**Task brief**. Repeat each of the rows below word for word, from the first one to the last.

**Entries provided**.
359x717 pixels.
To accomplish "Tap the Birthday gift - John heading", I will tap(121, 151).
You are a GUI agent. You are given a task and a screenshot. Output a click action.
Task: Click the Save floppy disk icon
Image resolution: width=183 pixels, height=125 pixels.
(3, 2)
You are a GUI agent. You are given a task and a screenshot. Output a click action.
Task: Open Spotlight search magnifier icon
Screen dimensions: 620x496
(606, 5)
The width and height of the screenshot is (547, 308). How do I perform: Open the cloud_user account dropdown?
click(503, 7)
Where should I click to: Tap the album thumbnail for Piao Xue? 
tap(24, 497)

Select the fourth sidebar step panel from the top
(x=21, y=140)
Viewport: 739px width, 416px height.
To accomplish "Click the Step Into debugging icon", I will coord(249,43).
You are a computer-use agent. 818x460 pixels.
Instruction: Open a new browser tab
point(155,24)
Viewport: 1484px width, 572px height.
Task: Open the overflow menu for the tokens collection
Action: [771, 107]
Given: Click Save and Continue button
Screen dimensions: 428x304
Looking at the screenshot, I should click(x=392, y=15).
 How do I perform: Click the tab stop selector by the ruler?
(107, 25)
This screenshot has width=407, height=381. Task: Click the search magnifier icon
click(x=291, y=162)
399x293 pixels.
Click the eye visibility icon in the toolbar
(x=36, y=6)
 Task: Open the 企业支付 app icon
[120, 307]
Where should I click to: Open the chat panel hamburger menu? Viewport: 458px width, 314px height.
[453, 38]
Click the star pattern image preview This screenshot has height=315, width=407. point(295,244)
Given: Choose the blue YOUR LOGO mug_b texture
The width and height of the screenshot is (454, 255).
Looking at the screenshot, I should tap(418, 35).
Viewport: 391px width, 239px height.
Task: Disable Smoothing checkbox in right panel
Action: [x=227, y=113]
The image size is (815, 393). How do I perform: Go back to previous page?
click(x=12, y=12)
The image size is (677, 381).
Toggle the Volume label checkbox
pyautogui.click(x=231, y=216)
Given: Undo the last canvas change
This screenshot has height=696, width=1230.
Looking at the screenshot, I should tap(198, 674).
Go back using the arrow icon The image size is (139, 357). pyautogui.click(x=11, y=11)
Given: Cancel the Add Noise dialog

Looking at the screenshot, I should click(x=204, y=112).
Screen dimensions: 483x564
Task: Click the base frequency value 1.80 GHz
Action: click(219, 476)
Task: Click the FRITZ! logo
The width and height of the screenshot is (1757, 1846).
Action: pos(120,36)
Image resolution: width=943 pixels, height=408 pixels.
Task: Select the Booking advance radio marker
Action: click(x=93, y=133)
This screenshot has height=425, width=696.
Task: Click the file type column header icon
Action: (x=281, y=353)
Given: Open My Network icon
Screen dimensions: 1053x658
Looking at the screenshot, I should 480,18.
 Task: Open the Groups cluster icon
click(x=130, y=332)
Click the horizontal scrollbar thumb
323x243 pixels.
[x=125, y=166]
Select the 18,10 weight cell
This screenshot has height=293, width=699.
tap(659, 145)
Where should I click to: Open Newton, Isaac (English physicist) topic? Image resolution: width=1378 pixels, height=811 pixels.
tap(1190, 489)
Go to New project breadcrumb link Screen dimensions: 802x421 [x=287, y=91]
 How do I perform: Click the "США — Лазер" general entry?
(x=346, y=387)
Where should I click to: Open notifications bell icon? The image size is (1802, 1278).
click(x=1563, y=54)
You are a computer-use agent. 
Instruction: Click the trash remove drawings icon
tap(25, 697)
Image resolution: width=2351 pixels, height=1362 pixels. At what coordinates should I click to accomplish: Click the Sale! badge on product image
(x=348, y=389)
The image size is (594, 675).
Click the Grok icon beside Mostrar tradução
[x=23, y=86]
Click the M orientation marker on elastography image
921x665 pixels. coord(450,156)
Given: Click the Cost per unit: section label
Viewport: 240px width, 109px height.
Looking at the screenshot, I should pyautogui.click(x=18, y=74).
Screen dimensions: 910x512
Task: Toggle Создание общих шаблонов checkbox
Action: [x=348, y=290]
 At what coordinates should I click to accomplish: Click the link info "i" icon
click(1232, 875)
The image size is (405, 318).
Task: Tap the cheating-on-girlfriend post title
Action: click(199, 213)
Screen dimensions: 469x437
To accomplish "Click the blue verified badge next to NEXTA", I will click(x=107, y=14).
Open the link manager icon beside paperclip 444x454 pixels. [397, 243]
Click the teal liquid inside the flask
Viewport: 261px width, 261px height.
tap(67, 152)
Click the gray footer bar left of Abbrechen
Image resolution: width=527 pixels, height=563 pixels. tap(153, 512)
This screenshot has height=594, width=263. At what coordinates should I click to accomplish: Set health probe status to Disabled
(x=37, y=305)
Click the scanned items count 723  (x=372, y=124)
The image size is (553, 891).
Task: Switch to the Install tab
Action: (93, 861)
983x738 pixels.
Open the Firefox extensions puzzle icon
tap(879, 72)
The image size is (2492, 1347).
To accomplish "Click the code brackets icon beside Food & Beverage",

**Output**.
359x717 pixels.
To accomplish "Tap the Birthday gift - John heading", I will tap(121, 151).
You are a GUI agent. You are given a task and a screenshot. Output a click action.
Task: Click the Save floppy disk icon
Image resolution: width=183 pixels, height=125 pixels.
(3, 2)
You are a GUI agent. You are given a task and a screenshot. Output a click action.
Task: Open Spotlight search magnifier icon
Screen dimensions: 620x496
(606, 5)
The width and height of the screenshot is (547, 308). How do I perform: Open the cloud_user account dropdown?
click(503, 7)
Where should I click to: Tap the album thumbnail for Piao Xue? 
tap(24, 497)

Select the fourth sidebar step panel from the top
(x=21, y=140)
Viewport: 739px width, 416px height.
To accomplish "Click the Step Into debugging icon", I will coord(249,43).
You are a computer-use agent. 818x460 pixels.
Instruction: Open a new browser tab
point(155,24)
Viewport: 1484px width, 572px height.
Task: Open the overflow menu for the tokens collection
Action: [771, 107]
Given: Click Save and Continue button
Screen dimensions: 428x304
Looking at the screenshot, I should click(x=392, y=15).
 How do I perform: Click the tab stop selector by the ruler?
(107, 25)
This screenshot has width=407, height=381. Task: Click the search magnifier icon
click(x=291, y=162)
399x293 pixels.
Click the eye visibility icon in the toolbar
(x=36, y=6)
 Task: Open the 企业支付 app icon
[120, 307]
Where should I click to: Open the chat panel hamburger menu? Viewport: 458px width, 314px height.
[453, 38]
Click the star pattern image preview This screenshot has height=315, width=407. point(295,244)
Given: Choose the blue YOUR LOGO mug_b texture
The width and height of the screenshot is (454, 255).
Looking at the screenshot, I should tap(418, 35).
Viewport: 391px width, 239px height.
Task: Disable Smoothing checkbox in right panel
Action: [x=227, y=113]
The image size is (815, 393). How do I perform: Go back to previous page?
click(x=12, y=12)
The image size is (677, 381).
Toggle the Volume label checkbox
pyautogui.click(x=231, y=216)
Given: Undo the last canvas change
This screenshot has height=696, width=1230.
Looking at the screenshot, I should tap(198, 674).
Go back using the arrow icon The image size is (139, 357). pyautogui.click(x=11, y=11)
Given: Cancel the Add Noise dialog

Looking at the screenshot, I should click(x=204, y=112).
Screen dimensions: 483x564
Task: Click the base frequency value 1.80 GHz
Action: click(219, 476)
Task: Click the FRITZ! logo
The width and height of the screenshot is (1757, 1846).
Action: pos(120,36)
Image resolution: width=943 pixels, height=408 pixels.
Task: Select the Booking advance radio marker
Action: click(x=93, y=133)
This screenshot has height=425, width=696.
Task: Click the file type column header icon
Action: (x=281, y=353)
Given: Open My Network icon
Screen dimensions: 1053x658
Looking at the screenshot, I should 480,18.
 Task: Open the Groups cluster icon
click(x=130, y=332)
Click the horizontal scrollbar thumb
323x243 pixels.
[x=125, y=166]
Select the 18,10 weight cell
This screenshot has height=293, width=699.
tap(659, 145)
Where should I click to: Open Newton, Isaac (English physicist) topic? Image resolution: width=1378 pixels, height=811 pixels.
tap(1190, 489)
Go to New project breadcrumb link Screen dimensions: 802x421 [x=287, y=91]
 How do I perform: Click the "США — Лазер" general entry?
(x=346, y=387)
Where should I click to: Open notifications bell icon? The image size is (1802, 1278).
click(x=1563, y=54)
You are a computer-use agent. 
Instruction: Click the trash remove drawings icon
tap(25, 697)
Image resolution: width=2351 pixels, height=1362 pixels. At what coordinates should I click to accomplish: Click the Sale! badge on product image
(x=348, y=389)
The image size is (594, 675).
Click the Grok icon beside Mostrar tradução
[x=23, y=86]
Click the M orientation marker on elastography image
921x665 pixels. coord(450,156)
Given: Click the Cost per unit: section label
Viewport: 240px width, 109px height.
Looking at the screenshot, I should pyautogui.click(x=18, y=74).
Screen dimensions: 910x512
Task: Toggle Создание общих шаблонов checkbox
Action: [x=348, y=290]
 At what coordinates should I click to accomplish: Click the link info "i" icon
click(1232, 875)
The image size is (405, 318).
Task: Tap the cheating-on-girlfriend post title
Action: click(199, 213)
Screen dimensions: 469x437
To accomplish "Click the blue verified badge next to NEXTA", I will click(x=107, y=14).
Open the link manager icon beside paperclip 444x454 pixels. [397, 243]
Click the teal liquid inside the flask
Viewport: 261px width, 261px height.
tap(67, 152)
Click the gray footer bar left of Abbrechen
Image resolution: width=527 pixels, height=563 pixels. tap(153, 512)
This screenshot has height=594, width=263. At what coordinates should I click to accomplish: Set health probe status to Disabled
(x=37, y=305)
Click the scanned items count 723  (x=372, y=124)
The image size is (553, 891).
Task: Switch to the Install tab
Action: (93, 861)
983x738 pixels.
Open the Firefox extensions puzzle icon
tap(879, 72)
The image size is (2492, 1347).
To accomplish "Click the code brackets icon beside Food & Beverage",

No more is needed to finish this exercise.